To further reveal the performance of our proposed method on each class, we show the confusion matrix on NTU RGB+D in Figure2. The diagonal represents the correct classification for each action class. The non-diagonals show the misclassification results across different action classes. As shown in Figure 2, compared with the baseline, the confusion matrix of our proposed method is cleaner than baseline both in cross-subject and cross-view setups. In other words, our method can achieve more accurate prediction and fewer misclassification than baseline. The success of our method can be attributed to our two-level adversarial learning scheme, through which our network can learn the domain invariant features of skeleton images from different views or subjects. Besides, there is still some confusion in our results. For example, the action 11-reading tends to be classified as action 29-play with a phone. We attribute it to the fact that these two actions occur in similar motions and are prone to be confused when only using the skeleton images. In the future, our work will consider the RGB data as complementary information to the skeleton images so that to solve the above misclassification situation.
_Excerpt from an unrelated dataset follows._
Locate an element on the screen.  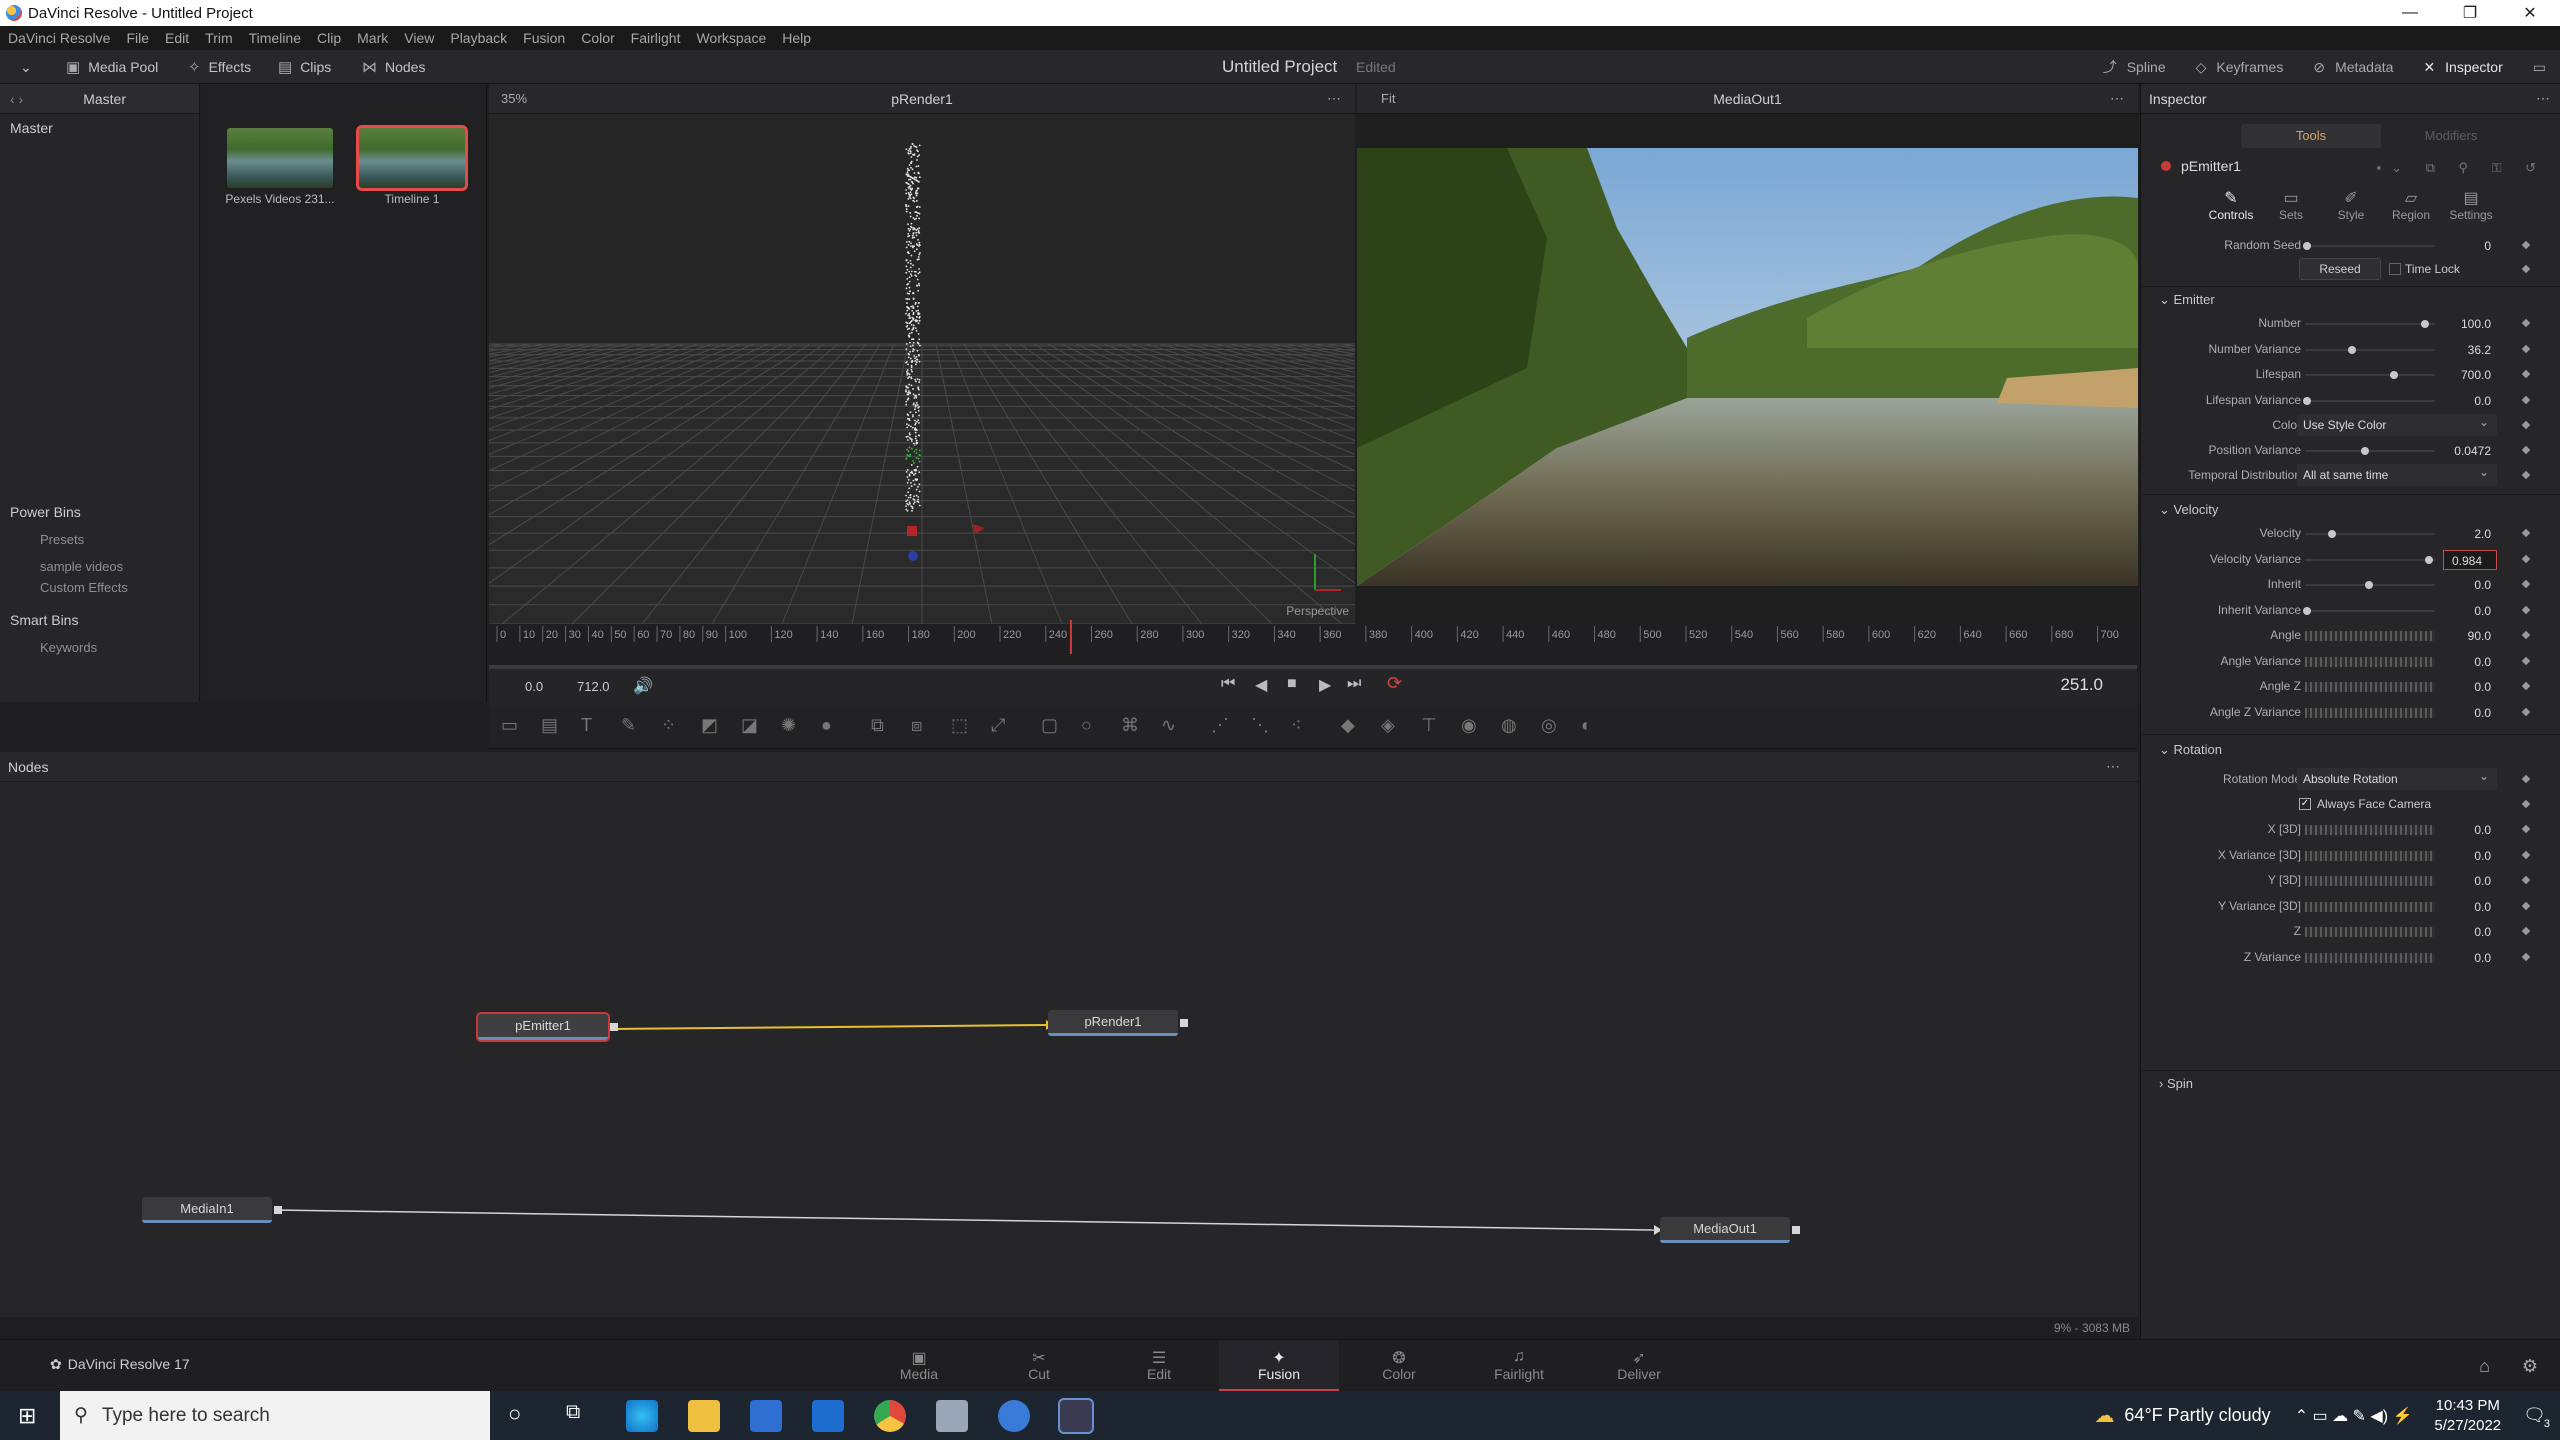
bin-custom-effects: Custom Effects is located at coordinates (100, 587).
In this paper, we proposed a novel action recognition network based on CNN and leverages unlabeled skeleton data from multiple views or subjects to learn view-invariant or subject-invariant feature representations of skeleton images. Our network learned the robust features for action recognition tasks by two-level domain adversarial learning strategy and entropy minimization. We trained our network on the NTU RGB+D dataset and demonstrated the effectiveness of our method on both cross-subject and cross-view setups. Experimental results showed that our proposed network outperforms baseline and state-of-the-art CNN-based methods. In the future, we will explore the fusion of the RGB modality into our network.
This work was supported by the Major Project of the Korea Institute of Civil Engineering and Building Technology (KICT) [grant number number 20210397-001].